Longtime action movie and “Walker Texas Ranger” star Chuck Norris, a longtime WND columnist, says he’d be happy to work with Hungarian Prime Minister Viktor Orban for “that better future.”
Norris’ comment came on Friday in response to Orban’s message to the Conservative Political Action Conference in Texas that America needs now “more Chuck Norris.”
Orban, a firebrand who frequently has triggered liberals and progressives over and over with his comments, got a hero’s welcome at the CPAC events and pleaded with his audience not to pull punches in a culture war – going on globally – with liberals.
In America, under Joe Biden, that fight has erupted over and over with the president’s blatant promotion of abortion, the LGBT ideology, progressive government priorities like massive spending and more.
Orban explained that Hungarian state institutions define marriage as the union of one man and one woman, and he said Americans in the fight need to trust their Judeo-Christian tradition.
“We have to be brave enough to address even the most sensitive questions, migration, gender and the clash of civilizations,” he said.
His election victories – four in a row – have shown that his perspective is appreciated in his home country, and he lobbied for the same in America.
“Politics, my friends, is not enough,” he said. “This war is a culture war.”
He said what is needed now is “more Chuck Norris.”
Norris, to WND, issued a statement that, “In 2018, my wife Gena and I were invited by Hungarian Baptist Aid to visit Budapest. We love the Hungarian people and were honored to spend time with Prime Minister Viktor Orban.
“We heard he fired up conservative Texans at CPAC in Dallas this week by saying America needs ‘more Chuck Norris.’ I’m humbled and honored to fight with Orban and all conservatives to rebuild America (presently and in 2024 with a new president) from the depression (in economy and spirit) too many Americans are experiencing right now. Let’s pray and fight for that better future! We’ve done it before, and we can do it again!”

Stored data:

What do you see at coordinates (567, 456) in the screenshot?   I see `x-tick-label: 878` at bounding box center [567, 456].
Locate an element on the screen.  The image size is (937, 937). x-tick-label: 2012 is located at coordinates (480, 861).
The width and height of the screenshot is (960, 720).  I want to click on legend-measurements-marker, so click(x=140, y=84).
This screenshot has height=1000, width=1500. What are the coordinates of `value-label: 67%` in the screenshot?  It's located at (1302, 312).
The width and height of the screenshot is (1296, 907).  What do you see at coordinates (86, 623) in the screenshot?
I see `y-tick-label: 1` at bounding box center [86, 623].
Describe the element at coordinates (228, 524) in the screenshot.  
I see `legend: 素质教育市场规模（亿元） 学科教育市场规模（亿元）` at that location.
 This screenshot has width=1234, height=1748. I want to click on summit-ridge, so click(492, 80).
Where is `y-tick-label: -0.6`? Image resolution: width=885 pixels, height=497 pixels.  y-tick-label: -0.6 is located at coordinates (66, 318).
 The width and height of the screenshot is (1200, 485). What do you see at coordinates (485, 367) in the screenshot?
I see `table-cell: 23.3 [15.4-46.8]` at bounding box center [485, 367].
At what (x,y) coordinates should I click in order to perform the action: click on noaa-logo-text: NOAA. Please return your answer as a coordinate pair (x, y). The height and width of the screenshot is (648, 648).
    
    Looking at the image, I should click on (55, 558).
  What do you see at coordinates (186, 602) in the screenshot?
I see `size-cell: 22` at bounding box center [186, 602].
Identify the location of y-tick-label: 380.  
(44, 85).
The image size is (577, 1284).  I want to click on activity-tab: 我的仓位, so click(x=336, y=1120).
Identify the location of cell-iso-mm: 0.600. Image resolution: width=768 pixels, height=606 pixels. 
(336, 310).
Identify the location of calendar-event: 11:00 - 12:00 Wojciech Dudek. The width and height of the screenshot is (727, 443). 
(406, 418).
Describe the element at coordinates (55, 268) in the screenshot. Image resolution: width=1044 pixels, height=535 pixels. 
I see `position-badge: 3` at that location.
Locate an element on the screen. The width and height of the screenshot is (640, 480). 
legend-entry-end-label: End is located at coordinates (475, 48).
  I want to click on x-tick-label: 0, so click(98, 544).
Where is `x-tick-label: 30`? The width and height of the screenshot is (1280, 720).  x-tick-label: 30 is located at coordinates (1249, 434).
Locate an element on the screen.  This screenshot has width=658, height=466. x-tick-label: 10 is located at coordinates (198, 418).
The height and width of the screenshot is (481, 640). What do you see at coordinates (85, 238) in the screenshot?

■ **TASK TO CARRY OUT**:
Write out the whole article on Chuck Norris and Viktor Orban exactly as it appears, word for word.

■ **OUTPUT OF THE EXERCISE**:
Longtime action movie and “Walker Texas Ranger” star Chuck Norris, a longtime WND columnist, says he’d be happy to work with Hungarian Prime Minister Viktor Orban for “that better future.”
Norris’ comment came on Friday in response to Orban’s message to the Conservative Political Action Conference in Texas that America needs now “more Chuck Norris.”
Orban, a firebrand who frequently has triggered liberals and progressives over and over with his comments, got a hero’s welcome at the CPAC events and pleaded with his audience not to pull punches in a culture war – going on globally – with liberals.
In America, under Joe Biden, that fight has erupted over and over with the president’s blatant promotion of abortion, the LGBT ideology, progressive government priorities like massive spending and more.
Orban explained that Hungarian state institutions define marriage as the union of one man and one woman, and he said Americans in the fight need to trust their Judeo-Christian tradition.
“We have to be brave enough to address even the most sensitive questions, migration, gender and the clash of civilizations,” he said.
His election victories – four in a row – have shown that his perspective is appreciated in his home country, and he lobbied for the same in America.
“Politics, my friends, is not enough,” he said. “This war is a culture war.”
He said what is needed now is “more Chuck Norris.”
Norris, to WND, issued a statement that, “In 2018, my wife Gena and I were invited by Hungarian Baptist Aid to visit Budapest. We love the Hungarian people and were honored to spend time with Prime Minister Viktor Orban.
“We heard he fired up conservative Texans at CPAC in Dallas this week by saying America needs ‘more Chuck Norris.’ I’m humbled and honored to fight with Orban and all conservatives to rebuild America (presently and in 2024 with a new president) from the depression (in economy and spirit) too many Americans are experiencing right now. Let’s pray and fight for that better future! We’ve done it before, and we can do it again!”